The dangerous virus from Asia that already worries scientists

Still suffering the consequences of SARS-CoV-2, it seems that the scientific community has put the world on alert by unveiling a new virus, which is called Nipah and that it comes from Asia, but what exactly does it consist of? and above all, what are its dangers?

Nipah virus: The dangerous virus from Asia that already worries scientists

The truth is that you may already read about him Nipah virus a few months ago, when we were still in the first wave due to Covid-19, and although it was said that it was not a virus that is currently a risk to our health, it is now that the BBC reports as an expert virus “hunter” named Supaporn Wacharapluesadee who also runs the Thai Red Cross Center for Health Sciences and Emerging Infectious Diseases in Bangkok, has warned of the danger of this virus.

The researcher and scientist is also part of Predict, a global project aimed at detecting as well as stopping diseases that may be susceptible to making the leap from animals to humans, especially bats.

For Wacharapluesadee everyone’s attention must now be focused on the nipah virus. «It is of great concern because there is no treatment and this virus has a high mortality rate“He told the BBC.

In fact, its mortality rate is currently between the 40 and 75%, depending on where the outbreak occurs and it is not an unknown virus to the WHO, what ranks among the top 10 viruses that could be the cause of a public health emergency.

What is the Nipah virus

But what exactly is the Nipah virus like?
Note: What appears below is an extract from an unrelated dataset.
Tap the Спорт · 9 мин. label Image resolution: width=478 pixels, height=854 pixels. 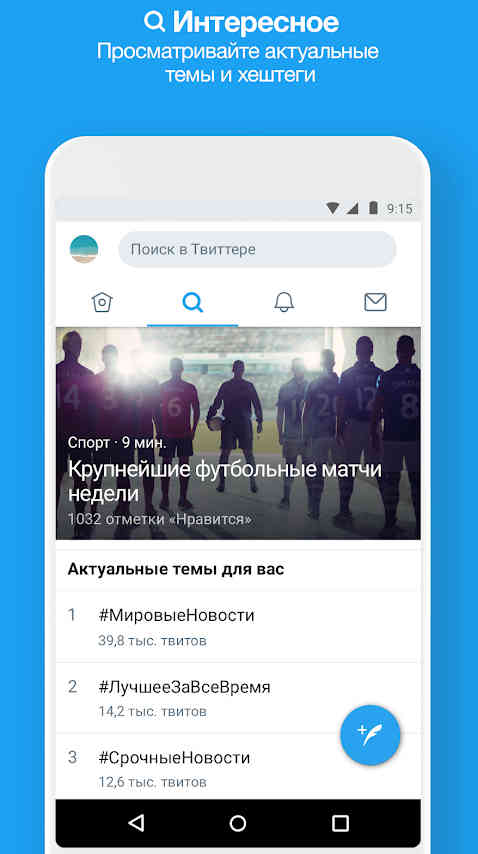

As we have discussed, it is not a recently discovered virus. In fact, it has been investigated for years and hence its virulence and danger are known, in addition to being quite feared because if contracted, it has a long incubation period that can reach 45 days, so it can be the case that an infected animal or person infects others without knowing that they are sick.

Between the symptoms recognized for this virus we have to mention: cough, sore throat, aches and pains, and encephalitis, an inflammation of the brain that can cause seizures and death.

The virus, which is also known as barking pig syndrome, is a RNA virus found in South and Southeast Asia and that causes severe neurological disease and often fatal in humans.

The bats frugivores that live in Asia, are usually the natural reservoir of the virus, but can also be found in pigs, causing a mild or no apparent illness. The direct transmission from pig to human was responsible for the first and even more devastating outbreak of the Nipah virus in Malaysia and Singapore in 1998-99 with nearly 300 infected human cases and more than 100 deaths.

These Nipah virus outbreaks in Malaysia and Singapore demonstrated that pigs may play a key role in the epidemiology of the virus by acting as an amplifying host: the virus reproduces in the pig and is transmitted by the pig.

Since then, there have been a limited number of other small outbreaks and more sporadic in the human population, all in Southeast Asia, but probably by coming into contact with the bat population. Nipah virus remains a rare disease in both pigs and humans. There are no other reports of outbreaks of Nipah disease in pig populations. However, That is not to say that another large-scale event cannot occur. And, despite the importance of the Nipah virus as an emerging disease with pandemic potential, currently no vaccines or therapies have been approved for human or livestock use.

Hence Wacharapluesadee wishes to warn of the existing risk regarding this virus. Furthermore, it has also been reported that Southeast Asian countries where the Nipah virus is naturally present in the bat population have some of the highest pig densities in the world. The threat that the event will reoccur is a real concern so our guard should not be lowered regarding this “new” virus, which is beginning to be talked about a lot in the middle of the third wave by the SARS-CoV-2.

And is there no vaccine for the Nipah virus? At the moment not that we know of, but in February 2019 a report emerged that explained how the WHO was alerting the scientific authorities in order to develop a vaccine that can be used to vaccinate pigs in this case, since it would take less time to develop and in turn, it is less challenging than a human vaccine can be. Of then, There are two vaccines against Nipah virus in development.